- 51°03′08″N 114°02′27″W﻿ / ﻿51.0521°N 114.0408°W
- Location: Calgary, Alberta, Canada
- Established: June 2014
- Branches: 1

Collection
- Size: 500-

Access and use
- Population served: 1214839

Other information
- Website: http://calgarytoollibrary.org/

= Calgary Tool Library =

Tool lending system in Alberta, Canada

Calgary Tool Library (CTL) is a tool lending public library system based in Calgary, Alberta, Canada. Tool libraries loan specialized tools for both experienced and inexperienced community members who are interested in home repair, maintenance, building projects, community projects, gardening and landscaping. Makerspaces provide access to tools and resources and host planned programming, workshops, free play and community group times related to making, DIY, and innovation. The CTL offers tool library memberships to any resident of Calgary and area and to organizations. The CTL is supported by The Calgary Foundation, First Calgary Financial, Brookfield Residential, and Remington Development Corporation.

==History==
In June 2014, the CTL was established in the lower level of the Bridgeland-Riverside Community Association, 917 Centre Ave NE, Calgary, Alberta.

==Governance==
The CTL is operated by a tool committee consisting of 7 volunteers.

==Services==

===Collections===
The tool library adapted Share Starter's free "Tool Library Starter Kit" which includes start up guidelines, frequently asked questions, and sample documents. The library uses "Local Tools" from "myTurn.com, PBC", a web-based inventory management system to track tool library members and to automatically display the tool availability online. The library has 500- specialized tools from power drills and ladders to pressure washers and roto-tillers to loan to community members with all skill levels welcomed. The inventory of equipment includes Automotive, Bike, Carpentry and Woodworking, Electrical and Soldering, Home Maintenance, Plumbing, Remodeling, Sustainable Living, Yard and Garden. The types of tools include Hand Tools, Power Tools and Cars.

===Training===
The Calgary Tool Library offers affordable workshops open both to Tool Library members and the public on tool related skills and projects.

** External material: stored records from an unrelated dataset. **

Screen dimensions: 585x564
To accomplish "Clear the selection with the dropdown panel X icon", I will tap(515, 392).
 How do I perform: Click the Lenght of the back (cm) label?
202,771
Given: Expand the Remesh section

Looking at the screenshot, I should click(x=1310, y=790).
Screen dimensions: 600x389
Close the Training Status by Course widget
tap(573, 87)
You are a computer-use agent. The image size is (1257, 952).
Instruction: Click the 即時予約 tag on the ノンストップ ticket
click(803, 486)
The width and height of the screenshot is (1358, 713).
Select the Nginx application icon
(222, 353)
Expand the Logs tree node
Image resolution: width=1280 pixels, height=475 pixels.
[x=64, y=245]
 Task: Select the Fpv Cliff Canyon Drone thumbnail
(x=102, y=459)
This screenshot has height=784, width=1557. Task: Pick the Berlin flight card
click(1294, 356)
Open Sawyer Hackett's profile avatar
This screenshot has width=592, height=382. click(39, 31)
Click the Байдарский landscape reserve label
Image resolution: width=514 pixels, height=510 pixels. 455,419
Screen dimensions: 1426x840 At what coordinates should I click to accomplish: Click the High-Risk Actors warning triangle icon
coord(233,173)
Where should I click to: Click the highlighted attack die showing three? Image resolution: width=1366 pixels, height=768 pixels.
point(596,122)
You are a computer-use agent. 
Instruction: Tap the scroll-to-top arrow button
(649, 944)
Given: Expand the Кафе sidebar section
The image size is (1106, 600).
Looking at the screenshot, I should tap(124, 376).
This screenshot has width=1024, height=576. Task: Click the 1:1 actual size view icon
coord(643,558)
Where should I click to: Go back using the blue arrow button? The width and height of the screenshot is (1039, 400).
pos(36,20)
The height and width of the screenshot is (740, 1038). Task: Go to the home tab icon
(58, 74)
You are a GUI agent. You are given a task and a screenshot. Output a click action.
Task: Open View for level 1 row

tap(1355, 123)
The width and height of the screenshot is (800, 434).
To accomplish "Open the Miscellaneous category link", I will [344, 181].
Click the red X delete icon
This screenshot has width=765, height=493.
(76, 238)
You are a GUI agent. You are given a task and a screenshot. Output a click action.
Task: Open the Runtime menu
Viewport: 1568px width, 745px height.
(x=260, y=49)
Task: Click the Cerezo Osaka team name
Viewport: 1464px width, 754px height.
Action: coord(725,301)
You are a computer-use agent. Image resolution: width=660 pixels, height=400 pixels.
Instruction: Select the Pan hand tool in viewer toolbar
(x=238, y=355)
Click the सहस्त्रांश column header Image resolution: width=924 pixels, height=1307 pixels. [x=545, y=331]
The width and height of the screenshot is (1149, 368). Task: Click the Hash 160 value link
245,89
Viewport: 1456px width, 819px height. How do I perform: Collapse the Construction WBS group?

In the Intro to Tools workshop, participants built a planter box; while in Routers 101, attendees created a cutting board.

==Mission==
The Tool library performs the following main tasks:
- Tool Lending: all kinds for use in volunteer projects, facility maintenance and improvement projects, community improvement events, and special events.
- Tool Advocacy: for the complete and timely return of all borrowed tools, to guarantee the long-term sustainability of available inventory. Staff also seeks compensation for lost tools and tools returned late.
- Tool Maintenance: performing routine maintenance and repairs on all equipment to ensure good condition and to extend the lifespan of the inventory. This function is typically performed by volunteers and community service workers.

==Branches==
- Calgary Tool Library, 917 Centre Ave NE, Calgary, Alberta.

The Calgary Tool Library is current closed due to Covid.